WHAT THE TASK ASKS: Before anything else, copy every record below exactly as it stands.

◇ ◇ ◇ ◇ ◇ ◇ ◇

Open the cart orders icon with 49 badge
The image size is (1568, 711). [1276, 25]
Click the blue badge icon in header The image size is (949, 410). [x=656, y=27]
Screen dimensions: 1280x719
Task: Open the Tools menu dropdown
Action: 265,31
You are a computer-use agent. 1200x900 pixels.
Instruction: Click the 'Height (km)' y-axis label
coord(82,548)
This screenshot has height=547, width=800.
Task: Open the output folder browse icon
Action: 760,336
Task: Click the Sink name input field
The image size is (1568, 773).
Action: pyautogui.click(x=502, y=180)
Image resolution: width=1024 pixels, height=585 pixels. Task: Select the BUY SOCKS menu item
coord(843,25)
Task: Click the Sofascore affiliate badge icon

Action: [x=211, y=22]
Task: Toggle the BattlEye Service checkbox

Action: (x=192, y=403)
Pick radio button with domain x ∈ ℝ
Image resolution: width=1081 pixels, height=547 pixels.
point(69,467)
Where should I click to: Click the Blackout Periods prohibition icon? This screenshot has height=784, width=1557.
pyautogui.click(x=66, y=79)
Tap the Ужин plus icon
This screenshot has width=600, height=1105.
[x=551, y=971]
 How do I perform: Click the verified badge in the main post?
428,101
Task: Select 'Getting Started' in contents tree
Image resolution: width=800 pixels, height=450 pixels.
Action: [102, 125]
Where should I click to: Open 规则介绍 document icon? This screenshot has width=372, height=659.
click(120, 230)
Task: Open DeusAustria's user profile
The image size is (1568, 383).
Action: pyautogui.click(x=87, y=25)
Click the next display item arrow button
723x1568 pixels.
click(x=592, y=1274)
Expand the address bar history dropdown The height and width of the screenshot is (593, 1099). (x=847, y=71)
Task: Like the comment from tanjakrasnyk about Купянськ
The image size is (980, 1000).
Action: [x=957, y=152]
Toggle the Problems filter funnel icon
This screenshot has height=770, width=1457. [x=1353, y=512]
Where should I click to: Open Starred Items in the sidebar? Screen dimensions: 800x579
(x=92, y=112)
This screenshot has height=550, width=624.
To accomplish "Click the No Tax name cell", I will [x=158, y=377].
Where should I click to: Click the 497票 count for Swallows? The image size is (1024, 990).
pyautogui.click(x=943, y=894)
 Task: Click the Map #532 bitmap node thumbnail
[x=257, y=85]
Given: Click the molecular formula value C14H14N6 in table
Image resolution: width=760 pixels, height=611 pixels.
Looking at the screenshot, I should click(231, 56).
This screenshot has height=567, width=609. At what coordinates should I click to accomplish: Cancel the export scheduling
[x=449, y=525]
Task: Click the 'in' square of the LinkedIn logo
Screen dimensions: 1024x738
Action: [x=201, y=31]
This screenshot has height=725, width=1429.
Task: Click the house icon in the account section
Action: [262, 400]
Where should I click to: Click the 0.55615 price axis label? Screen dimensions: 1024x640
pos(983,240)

◇ ◇ ◇ ◇ ◇ ◇ ◇

RESPONSE AREA:
Open the cart orders icon with 49 badge
The image size is (1568, 711). [1276, 25]
Click the blue badge icon in header The image size is (949, 410). [x=656, y=27]
Screen dimensions: 1280x719
Task: Open the Tools menu dropdown
Action: 265,31
You are a computer-use agent. 1200x900 pixels.
Instruction: Click the 'Height (km)' y-axis label
coord(82,548)
This screenshot has height=547, width=800.
Task: Open the output folder browse icon
Action: 760,336
Task: Click the Sink name input field
The image size is (1568, 773).
Action: pyautogui.click(x=502, y=180)
Image resolution: width=1024 pixels, height=585 pixels. Task: Select the BUY SOCKS menu item
coord(843,25)
Task: Click the Sofascore affiliate badge icon

Action: [x=211, y=22]
Task: Toggle the BattlEye Service checkbox

Action: (x=192, y=403)
Pick radio button with domain x ∈ ℝ
Image resolution: width=1081 pixels, height=547 pixels.
point(69,467)
Where should I click to: Click the Blackout Periods prohibition icon? This screenshot has height=784, width=1557.
pyautogui.click(x=66, y=79)
Tap the Ужин plus icon
This screenshot has width=600, height=1105.
[x=551, y=971]
 How do I perform: Click the verified badge in the main post?
428,101
Task: Select 'Getting Started' in contents tree
Image resolution: width=800 pixels, height=450 pixels.
Action: [102, 125]
Where should I click to: Open 规则介绍 document icon? This screenshot has width=372, height=659.
click(120, 230)
Task: Open DeusAustria's user profile
The image size is (1568, 383).
Action: pyautogui.click(x=87, y=25)
Click the next display item arrow button
723x1568 pixels.
click(x=592, y=1274)
Expand the address bar history dropdown The height and width of the screenshot is (593, 1099). (x=847, y=71)
Task: Like the comment from tanjakrasnyk about Купянськ
The image size is (980, 1000).
Action: [x=957, y=152]
Toggle the Problems filter funnel icon
This screenshot has height=770, width=1457. [x=1353, y=512]
Where should I click to: Open Starred Items in the sidebar? Screen dimensions: 800x579
(x=92, y=112)
This screenshot has height=550, width=624.
To accomplish "Click the No Tax name cell", I will [x=158, y=377].
Where should I click to: Click the 497票 count for Swallows? The image size is (1024, 990).
pyautogui.click(x=943, y=894)
 Task: Click the Map #532 bitmap node thumbnail
[x=257, y=85]
Given: Click the molecular formula value C14H14N6 in table
Image resolution: width=760 pixels, height=611 pixels.
Looking at the screenshot, I should click(231, 56).
This screenshot has height=567, width=609. At what coordinates should I click to accomplish: Cancel the export scheduling
[x=449, y=525]
Task: Click the 'in' square of the LinkedIn logo
Screen dimensions: 1024x738
Action: [x=201, y=31]
This screenshot has height=725, width=1429.
Task: Click the house icon in the account section
Action: [262, 400]
Where should I click to: Click the 0.55615 price axis label? Screen dimensions: 1024x640
pos(983,240)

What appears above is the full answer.